-- WORK INSTRUCTIONS --
1) Set down the passage of the compounded semaglutide text between "Cost by dose, weekly" and "for that dose.", inclusive, word for word.
2) Take the text on compounded semaglutide pricing further, picking up right after its final sentence.

** Opening DOCUMENT SEGMENT block **

Is compounded semaglutide still available?
Yes, within limits. Compounded semaglutide is not FDA-approved, and with the shortage over it can no longer be produced as bulk copies of the brand. What remains is the patient-specific path: a licensed 503A pharmacy preparing it for an individual prescription where federal and state requirements are met, and that is how the telehealth programs tracked here offer it today, as weekly injections and in oral or under-the-tongue formats. The FDA has proposed narrowing the large-scale side further, so availability can change.
What providers are offering right now
| Offering | Right Now |
|---|---|
| Compounded semaglutide | 65 of 73 providers |
| Brand access (Wegovy, Ozempic) | 31 of 73 providers |
| Median monthly, lowest-priced dose | $139 |
| Full range, weekly injections | $40 to $343 |
| Oral formats, median monthly | $199 |
| Pricing last verified | 2026-07-08 |
Every price is all-in: the monthly total with membership, shipping, and other required fees folded in, not an advertised starting rate. These figures come from each provider's own published pages, re-verified on a rolling schedule. The comparison list shows every plan behind them with its price, pharmacy source, and state availability.
Cost by dose, weekly injections
Most providers price by dose, so the monthly cost steps up as the dose does. Some charge one flat price at every dose instead. Each provider counts once per dose here, at its lowest all-in monthly price for that dose.
| Weekly Dose | Providers | Median Monthly |
|---|---|---|
| 0.25 mg | 59 | $145 |
| 0.5 mg | 63 | $145 |
| 1 mg | 63 | $145 |
| 1.7 mg | 58 | $149 |
| 2.4 mg | 55 | $149 |
Oral and under-the-tongue formats run on their own daily schedules, so they are not in the weekly table. 11 providers offer them, running $117 to $299 a month all-in.

** Closing DOCUMENT SEGMENT block **
** Opening PROVIDED INFORMATION block **

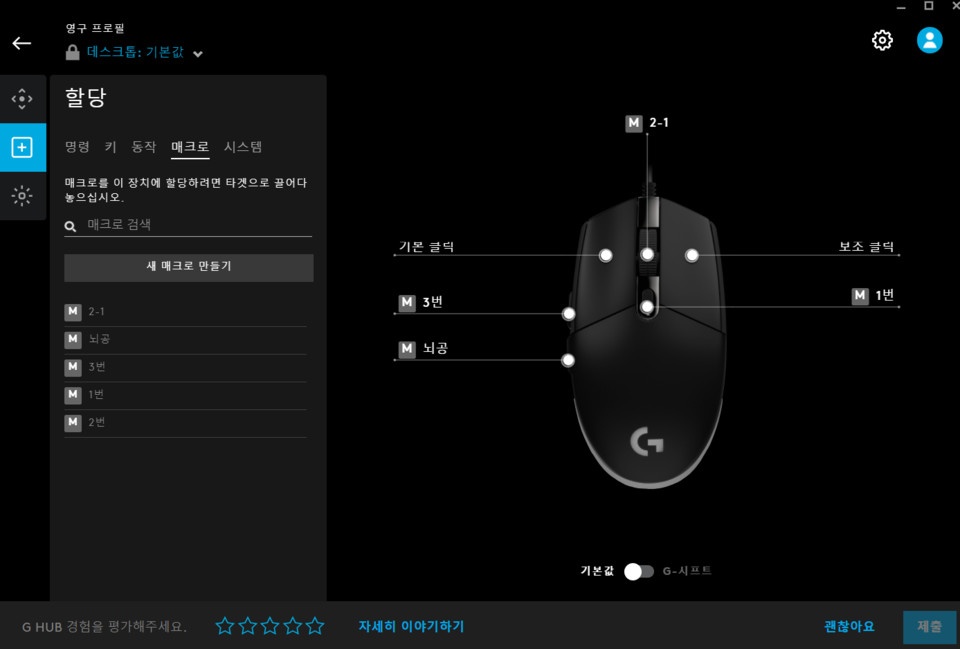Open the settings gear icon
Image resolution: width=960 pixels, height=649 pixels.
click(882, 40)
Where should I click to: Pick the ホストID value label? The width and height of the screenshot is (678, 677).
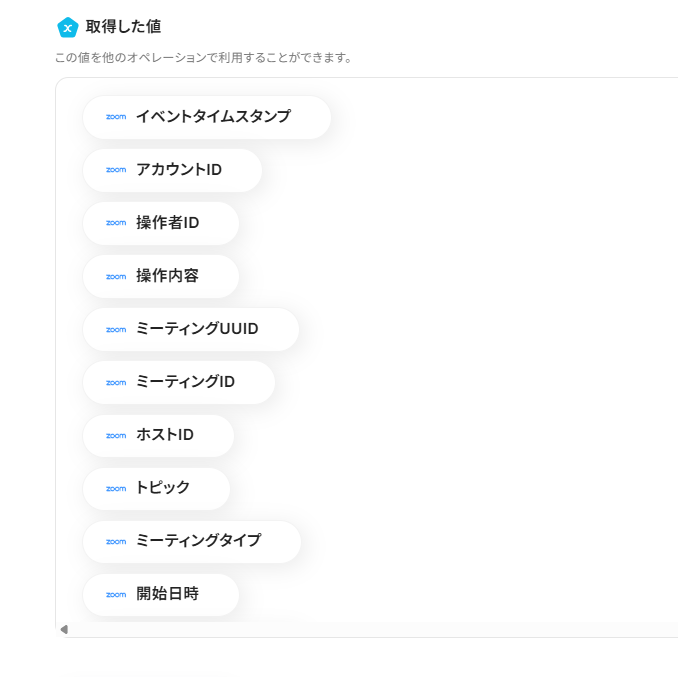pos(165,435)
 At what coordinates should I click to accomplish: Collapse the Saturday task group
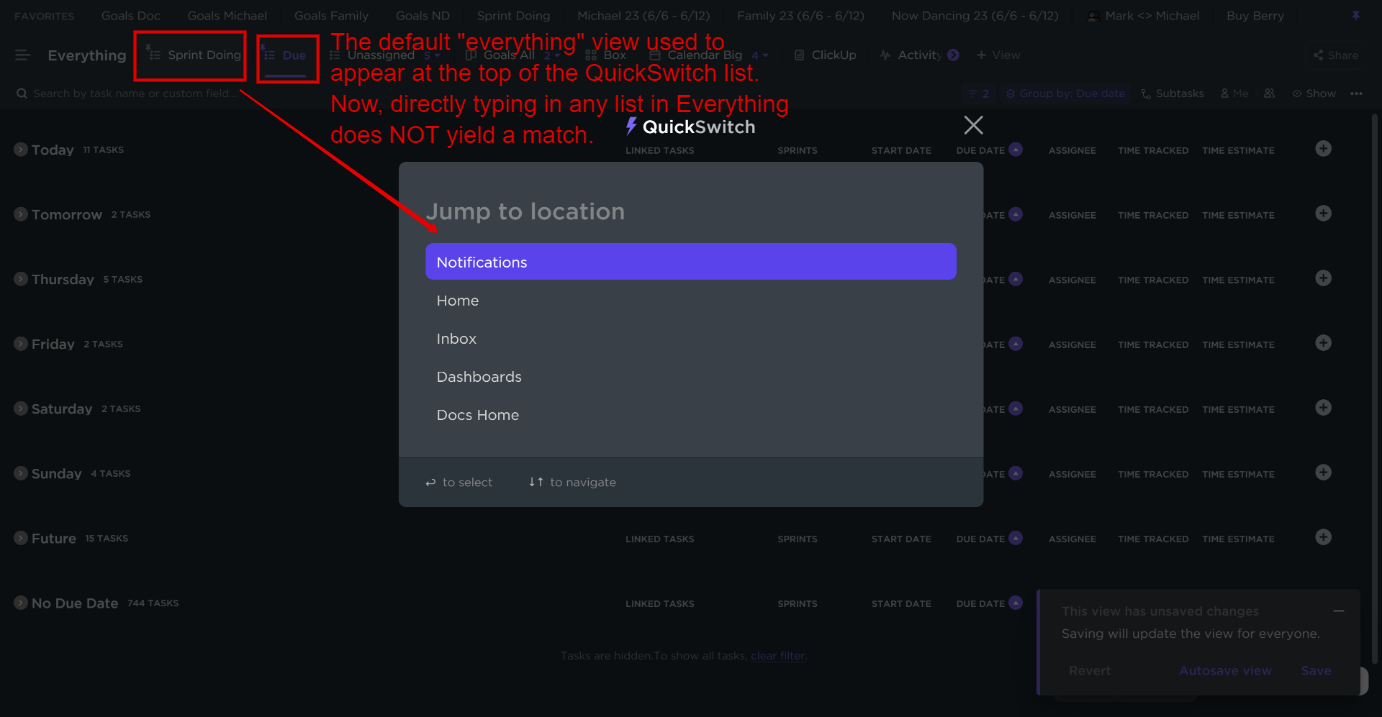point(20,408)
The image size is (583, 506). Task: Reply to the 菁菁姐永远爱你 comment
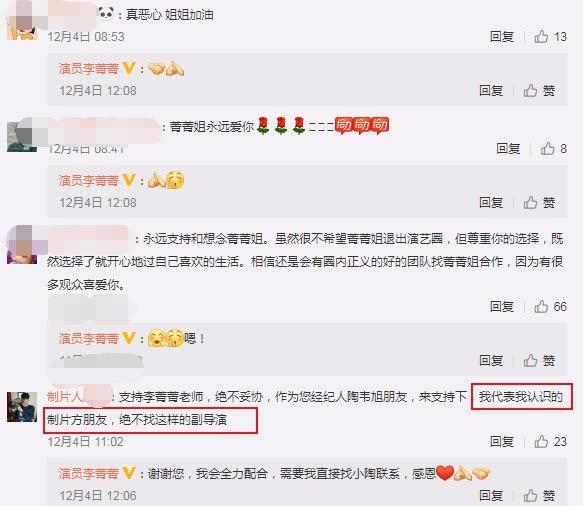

** Closing PROVIDED INFORMATION block **
** Opening PROVIDED INFORMATION block **

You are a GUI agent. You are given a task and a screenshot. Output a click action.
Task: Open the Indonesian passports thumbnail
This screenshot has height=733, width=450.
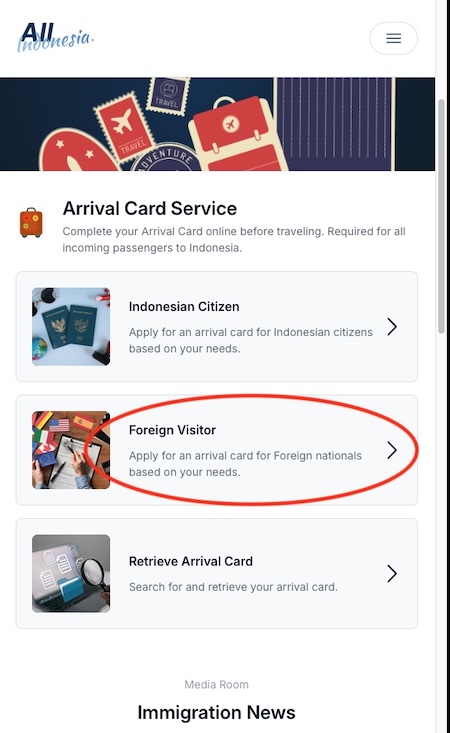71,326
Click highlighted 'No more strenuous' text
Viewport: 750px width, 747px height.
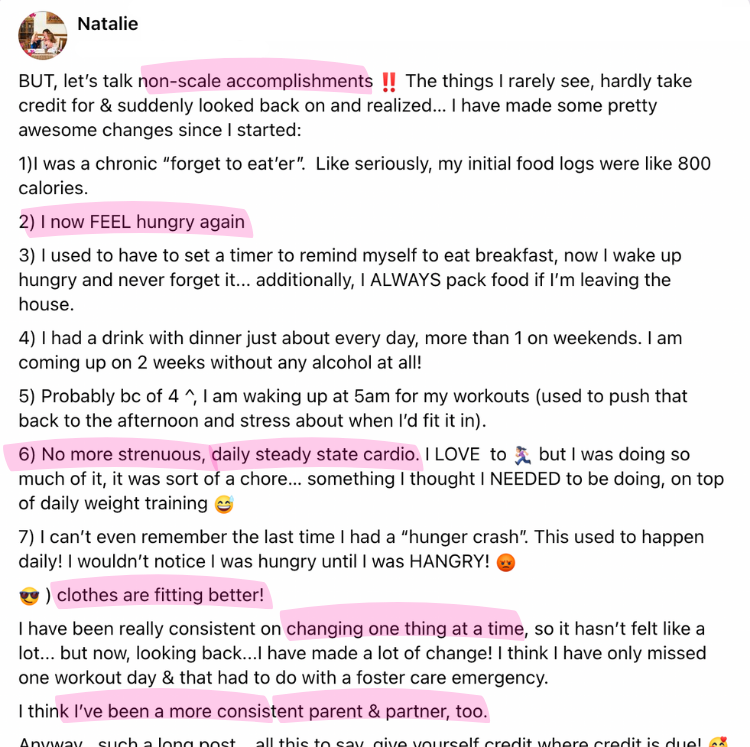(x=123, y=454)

** Closing PROVIDED INFORMATION block **

-- ANSWER SECTION --
1)
Cost by dose, weekly injections
Most providers price by dose, so the monthly cost steps up as the dose does. Some charge one flat price at every dose instead. Each provider counts once per dose here, at its lowest all-in monthly price for that dose.

2)
What changed, and when
- February 2025: the FDA declared the semaglutide shortage resolved. During the shortage, federal law had allowed pharmacies to compound copies of the brand products.
- Spring 2025: that shortage-era allowance ended on FDA wind-down deadlines: April 22, 2025 for 503A pharmacies and May 22, 2025 for 503B outsourcing facilities.
- April 2026: the FDA proposed leaving semaglutide, tirzepatide, and liraglutide off the 503B bulks list, the list that would let outsourcing facilities keep compounding them at scale. The agency's stated reason: it found no clinical need for bulk compounding of these drugs.
- Right now: the proposal is not final. The FDA extended the public comment period to July 30, 2026, and a final decision comes after that. If it is finalized as written, bulk 503B compounding of semaglutide ends, and patient-specific 503A compounding remains the lawful path.
503A and 503B, in plain terms
503A: a state-licensed pharmacy preparing medication for one named patient's prescription. This is the channel telehealth programs use, and it requires a documented clinical reason the FDA-approved product does not meet, such as a dose or formulation that is not commercially available or a sensitivity to an inactive ingredient.
503B: an FDA-registered outsourcing facility producing compounded medication in bulk batches. The FDA's current proposal targets this channel, not 503A.
What this means if you are comparing plans
Compounded plans are a pricing alternative to the brand versions, intended to contain the same active ingredient, though compounded versions are not FDA-approved or verified as equivalent. Two things on a provider's listing tell you the most: the pharmacy behind the plan and its 503A or 503B designation, both shown on each plan here when the provider discloses them.
This page is a general reference, not medical advice. Whether any medication or sourcing path fits your situation is a decision for you and a licensed prescriber.
Sources: the FDA's declaratory order resolving the semaglutide shortage (February 2025) and its compounding wind-down deadlines, the FDA's proposed 503B bulk drug substances list (Federal Register, May 2026) and its comment period extension (June 2026), and each provider's own published pages. Figures are computed live from the same verified data as the comparison tool, most recently confirmed on the date shown above. Medians are taken across providers, with each provider counted once per dose at its lowest all-in monthly price.